** Aim **
Please write out the following data exactly as it appears, line for line.

** Data supplied **
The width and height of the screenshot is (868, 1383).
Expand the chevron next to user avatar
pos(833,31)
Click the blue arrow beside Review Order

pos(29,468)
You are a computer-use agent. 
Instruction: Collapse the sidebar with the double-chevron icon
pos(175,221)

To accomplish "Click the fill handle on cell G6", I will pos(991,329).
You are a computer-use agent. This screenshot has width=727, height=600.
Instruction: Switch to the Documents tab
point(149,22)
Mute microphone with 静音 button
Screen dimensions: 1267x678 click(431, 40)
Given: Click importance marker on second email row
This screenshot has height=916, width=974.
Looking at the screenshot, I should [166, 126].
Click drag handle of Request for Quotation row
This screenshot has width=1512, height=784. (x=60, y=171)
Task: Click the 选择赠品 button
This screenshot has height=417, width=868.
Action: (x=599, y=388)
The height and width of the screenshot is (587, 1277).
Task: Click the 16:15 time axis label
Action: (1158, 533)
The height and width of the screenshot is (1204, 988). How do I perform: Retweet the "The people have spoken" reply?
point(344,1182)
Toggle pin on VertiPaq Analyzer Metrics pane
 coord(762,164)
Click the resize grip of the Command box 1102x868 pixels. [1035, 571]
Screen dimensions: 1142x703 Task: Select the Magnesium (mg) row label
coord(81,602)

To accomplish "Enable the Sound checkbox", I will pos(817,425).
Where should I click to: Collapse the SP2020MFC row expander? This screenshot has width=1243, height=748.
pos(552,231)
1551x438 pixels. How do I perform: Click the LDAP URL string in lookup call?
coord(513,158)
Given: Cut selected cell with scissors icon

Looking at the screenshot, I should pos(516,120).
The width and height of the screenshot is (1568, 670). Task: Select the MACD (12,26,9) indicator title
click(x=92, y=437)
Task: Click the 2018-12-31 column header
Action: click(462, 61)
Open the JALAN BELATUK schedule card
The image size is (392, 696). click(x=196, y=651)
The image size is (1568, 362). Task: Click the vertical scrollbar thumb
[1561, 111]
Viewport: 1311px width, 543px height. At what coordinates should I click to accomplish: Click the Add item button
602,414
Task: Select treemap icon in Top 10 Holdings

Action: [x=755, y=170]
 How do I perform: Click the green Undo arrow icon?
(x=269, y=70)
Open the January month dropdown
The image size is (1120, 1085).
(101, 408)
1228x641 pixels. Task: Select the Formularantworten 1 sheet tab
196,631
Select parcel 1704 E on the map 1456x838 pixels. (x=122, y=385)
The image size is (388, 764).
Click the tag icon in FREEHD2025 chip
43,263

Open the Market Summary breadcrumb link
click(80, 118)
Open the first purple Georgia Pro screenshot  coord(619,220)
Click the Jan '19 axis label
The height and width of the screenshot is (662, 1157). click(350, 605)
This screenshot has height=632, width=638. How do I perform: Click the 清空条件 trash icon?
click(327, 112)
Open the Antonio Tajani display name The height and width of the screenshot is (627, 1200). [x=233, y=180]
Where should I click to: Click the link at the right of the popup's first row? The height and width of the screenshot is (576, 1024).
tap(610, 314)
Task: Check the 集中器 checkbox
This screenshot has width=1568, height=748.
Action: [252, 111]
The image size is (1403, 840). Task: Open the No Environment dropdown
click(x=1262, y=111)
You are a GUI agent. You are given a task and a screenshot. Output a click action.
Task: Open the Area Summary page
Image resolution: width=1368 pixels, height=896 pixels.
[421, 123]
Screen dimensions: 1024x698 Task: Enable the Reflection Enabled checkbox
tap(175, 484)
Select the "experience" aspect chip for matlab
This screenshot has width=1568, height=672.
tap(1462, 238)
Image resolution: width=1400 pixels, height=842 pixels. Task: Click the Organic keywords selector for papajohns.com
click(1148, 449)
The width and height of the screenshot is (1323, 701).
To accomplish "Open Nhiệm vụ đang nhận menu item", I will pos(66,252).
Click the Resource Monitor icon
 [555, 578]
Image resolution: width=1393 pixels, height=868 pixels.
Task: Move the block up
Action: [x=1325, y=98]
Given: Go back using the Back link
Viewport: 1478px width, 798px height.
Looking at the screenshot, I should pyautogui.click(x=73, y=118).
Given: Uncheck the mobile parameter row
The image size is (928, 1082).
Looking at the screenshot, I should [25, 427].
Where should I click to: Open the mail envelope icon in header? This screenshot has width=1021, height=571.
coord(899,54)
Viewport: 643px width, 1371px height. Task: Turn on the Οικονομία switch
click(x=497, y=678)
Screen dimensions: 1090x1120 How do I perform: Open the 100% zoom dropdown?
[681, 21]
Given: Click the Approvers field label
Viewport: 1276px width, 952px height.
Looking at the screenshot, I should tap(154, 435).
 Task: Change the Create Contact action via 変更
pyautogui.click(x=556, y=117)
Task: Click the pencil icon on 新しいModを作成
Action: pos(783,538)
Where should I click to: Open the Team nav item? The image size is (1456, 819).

** Worked solution **
The width and height of the screenshot is (868, 1383).
Expand the chevron next to user avatar
pos(833,31)
Click the blue arrow beside Review Order

pos(29,468)
You are a computer-use agent. 
Instruction: Collapse the sidebar with the double-chevron icon
pos(175,221)

To accomplish "Click the fill handle on cell G6", I will pos(991,329).
You are a computer-use agent. This screenshot has width=727, height=600.
Instruction: Switch to the Documents tab
point(149,22)
Mute microphone with 静音 button
Screen dimensions: 1267x678 click(431, 40)
Given: Click importance marker on second email row
This screenshot has height=916, width=974.
Looking at the screenshot, I should [166, 126].
Click drag handle of Request for Quotation row
This screenshot has width=1512, height=784. (x=60, y=171)
Task: Click the 选择赠品 button
This screenshot has height=417, width=868.
Action: (x=599, y=388)
The height and width of the screenshot is (587, 1277).
Task: Click the 16:15 time axis label
Action: (1158, 533)
The height and width of the screenshot is (1204, 988). How do I perform: Retweet the "The people have spoken" reply?
point(344,1182)
Toggle pin on VertiPaq Analyzer Metrics pane
 coord(762,164)
Click the resize grip of the Command box 1102x868 pixels. [1035, 571]
Screen dimensions: 1142x703 Task: Select the Magnesium (mg) row label
coord(81,602)

To accomplish "Enable the Sound checkbox", I will pos(817,425).
Where should I click to: Collapse the SP2020MFC row expander? This screenshot has width=1243, height=748.
pos(552,231)
1551x438 pixels. How do I perform: Click the LDAP URL string in lookup call?
coord(513,158)
Given: Cut selected cell with scissors icon

Looking at the screenshot, I should pos(516,120).
The width and height of the screenshot is (1568, 670). Task: Select the MACD (12,26,9) indicator title
click(x=92, y=437)
Task: Click the 2018-12-31 column header
Action: click(462, 61)
Open the JALAN BELATUK schedule card
The image size is (392, 696). click(x=196, y=651)
The image size is (1568, 362). Task: Click the vertical scrollbar thumb
[1561, 111]
Viewport: 1311px width, 543px height. At what coordinates should I click to accomplish: Click the Add item button
602,414
Task: Select treemap icon in Top 10 Holdings

Action: [x=755, y=170]
 How do I perform: Click the green Undo arrow icon?
(x=269, y=70)
Open the January month dropdown
The image size is (1120, 1085).
(101, 408)
1228x641 pixels. Task: Select the Formularantworten 1 sheet tab
196,631
Select parcel 1704 E on the map 1456x838 pixels. (x=122, y=385)
The image size is (388, 764).
Click the tag icon in FREEHD2025 chip
43,263

Open the Market Summary breadcrumb link
click(80, 118)
Open the first purple Georgia Pro screenshot  coord(619,220)
Click the Jan '19 axis label
The height and width of the screenshot is (662, 1157). click(350, 605)
This screenshot has height=632, width=638. How do I perform: Click the 清空条件 trash icon?
click(327, 112)
Open the Antonio Tajani display name The height and width of the screenshot is (627, 1200). [x=233, y=180]
Where should I click to: Click the link at the right of the popup's first row? The height and width of the screenshot is (576, 1024).
tap(610, 314)
Task: Check the 集中器 checkbox
This screenshot has width=1568, height=748.
Action: [252, 111]
The image size is (1403, 840). Task: Open the No Environment dropdown
click(x=1262, y=111)
You are a GUI agent. You are given a task and a screenshot. Output a click action.
Task: Open the Area Summary page
Image resolution: width=1368 pixels, height=896 pixels.
[421, 123]
Screen dimensions: 1024x698 Task: Enable the Reflection Enabled checkbox
tap(175, 484)
Select the "experience" aspect chip for matlab
This screenshot has width=1568, height=672.
tap(1462, 238)
Image resolution: width=1400 pixels, height=842 pixels. Task: Click the Organic keywords selector for papajohns.com
click(1148, 449)
The width and height of the screenshot is (1323, 701).
To accomplish "Open Nhiệm vụ đang nhận menu item", I will pos(66,252).
Click the Resource Monitor icon
 [555, 578]
Image resolution: width=1393 pixels, height=868 pixels.
Task: Move the block up
Action: [x=1325, y=98]
Given: Go back using the Back link
Viewport: 1478px width, 798px height.
Looking at the screenshot, I should pyautogui.click(x=73, y=118).
Given: Uncheck the mobile parameter row
The image size is (928, 1082).
Looking at the screenshot, I should [25, 427].
Where should I click to: Open the mail envelope icon in header? This screenshot has width=1021, height=571.
coord(899,54)
Viewport: 643px width, 1371px height. Task: Turn on the Οικονομία switch
click(x=497, y=678)
Screen dimensions: 1090x1120 How do I perform: Open the 100% zoom dropdown?
[681, 21]
Given: Click the Approvers field label
Viewport: 1276px width, 952px height.
Looking at the screenshot, I should tap(154, 435).
 Task: Change the Create Contact action via 変更
pyautogui.click(x=556, y=117)
Task: Click the pencil icon on 新しいModを作成
Action: pos(783,538)
Where should I click to: Open the Team nav item? The image size is (1456, 819).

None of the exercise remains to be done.